Don Quijote yazıldığı sırada, bütün dünyayı İspanyol kralının otoritesi ve tek bir din -Katoliklik- altında birleştirmeyi hedefleyen resmi bir ideoloji hâkimdir İspanya’ya… Cervantes’in hicivci bir gerçekçilikle dönemin köhnemiş edebiyatını olduğu kadar köhnemiş fetihçi siyasetini de alaya aldığı söylenir. Gelgelelim ilk okunduğundan bu yana öyle basit bir hiciv olmadığı üzerinde fikir birliği sağlanmıştır. Öyle ki moderniteyi başlatan düşünürün Descartes, yazarın ise Cervantes olduğuna ilişkin genel bir kanı vardır. (bkz.
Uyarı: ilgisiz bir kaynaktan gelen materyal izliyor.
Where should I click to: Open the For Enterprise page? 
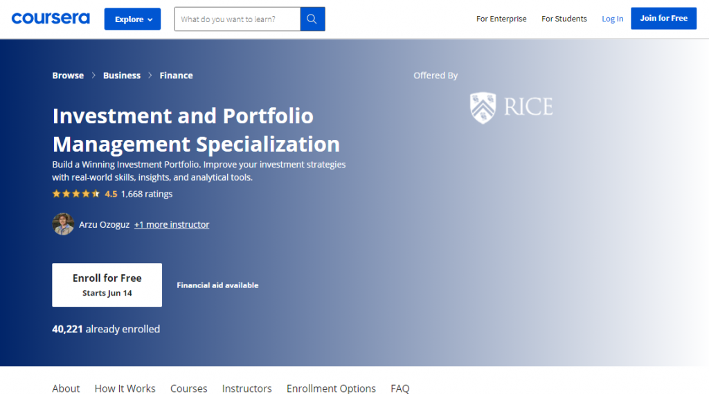pyautogui.click(x=501, y=19)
Jale Parla, Don Kişot’tan Bugüne Roman)

DON KİŞOTLUK NEDİR, DON KİŞOT KİME DENİR?

Don Kişot gerçeklikle olan bağlantısı kopmuş gülünç bir budala mıdır yoksa hayallerinin peşine düşen inatçı bir kahraman mı? “Donkişotluk etmek”, “yeldeğirmenleriyle savaşmak” gibi günlük dile de giren deyimlerin taşıdığı ikili anlamın arkasında işte bu soru yatar. (Deyimin Türkçe ile sınırlı olmadığını, dünya dillerine de geçtiğini hatırlatalım.)
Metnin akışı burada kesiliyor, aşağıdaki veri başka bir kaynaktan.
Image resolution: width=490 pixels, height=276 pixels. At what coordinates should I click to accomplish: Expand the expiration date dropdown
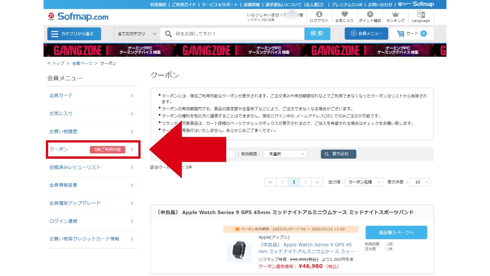point(285,154)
Sözlük anlamlarını belirleyen egemen ideoloji yeldeğirmenleri ile savaşmanın “hayali bir düşmanla savaşmak” olduğunu ileri sürer. Oysa bu fiilin, “güçlü bir düşmana karşı kaybedileceği neredeyse baştan belli, kazanma ihtimalinin pek az olduğu bir mücadeleyi inatla sürdürmek” anlamına gelebileceğini düşünen kavrayışlı okurlar da çıkmıştır. Hatta düşünmekle kalmayıp “donkişotluk”u fiiliyata dökenler olmuştur.
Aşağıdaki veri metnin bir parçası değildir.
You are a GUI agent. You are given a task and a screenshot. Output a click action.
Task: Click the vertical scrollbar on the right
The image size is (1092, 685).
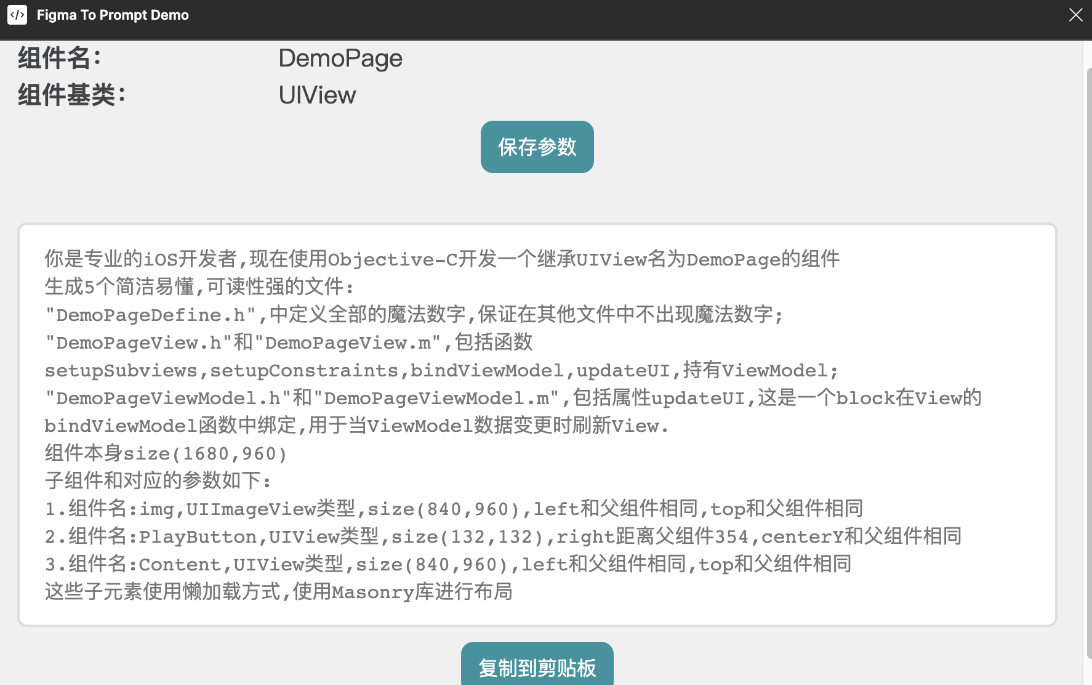(x=1088, y=357)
“Bana kitap kurdu, boş hayaller kumkuması, hayatın cılız gölgesi gibi sıfatlar yakıştırılabilir. Şövalye romanları okuya okuya kendini şövalye sanan Don Kişot’a benzetebilirsiniz beni. Yalnız onunla bir fark var aramda: ben kendimi Don Kişot sanıyorum. (Oğuz Atay, Tutunamayanlar, s:370)  

İspanyol istilasına karşı güçlerin eşitsiz olduğu “ümitsiz” bir mücadeleye girişen ve bir çarpışma sırasında savaş alanında vurularak öldürülen Kübalı Jose Marti’nin tüm hayatı Don Kişotça bir eylemdir sözgelimi… Onun uygulamaya çalıştığı taktikleri devralan Fidel Castro ve yoldaşları 64 yıl sonra zafere yürürken bu kez ABD güdümlü Batista kuklası çıkar karşılarına… Kısacası, yeldeğirmenlerinin kılık değiştirebileceğini iddia eden Don Kişot hiç de haksız sayılmaz. Vasiyeti uyarınca bugün Castro’nun dikili bir heykelini görmek asla mümkün olmasa da Don Kişot, geçmişte ve gelecekte inatla direnen, hayal kuran ve sırf bundan ötürü gülünç bulunacağından korkmayan isimli-isimsiz tüm iyimser kahramanları, Havana’nın bir meydanında temsil etmeyi sürdürüyor.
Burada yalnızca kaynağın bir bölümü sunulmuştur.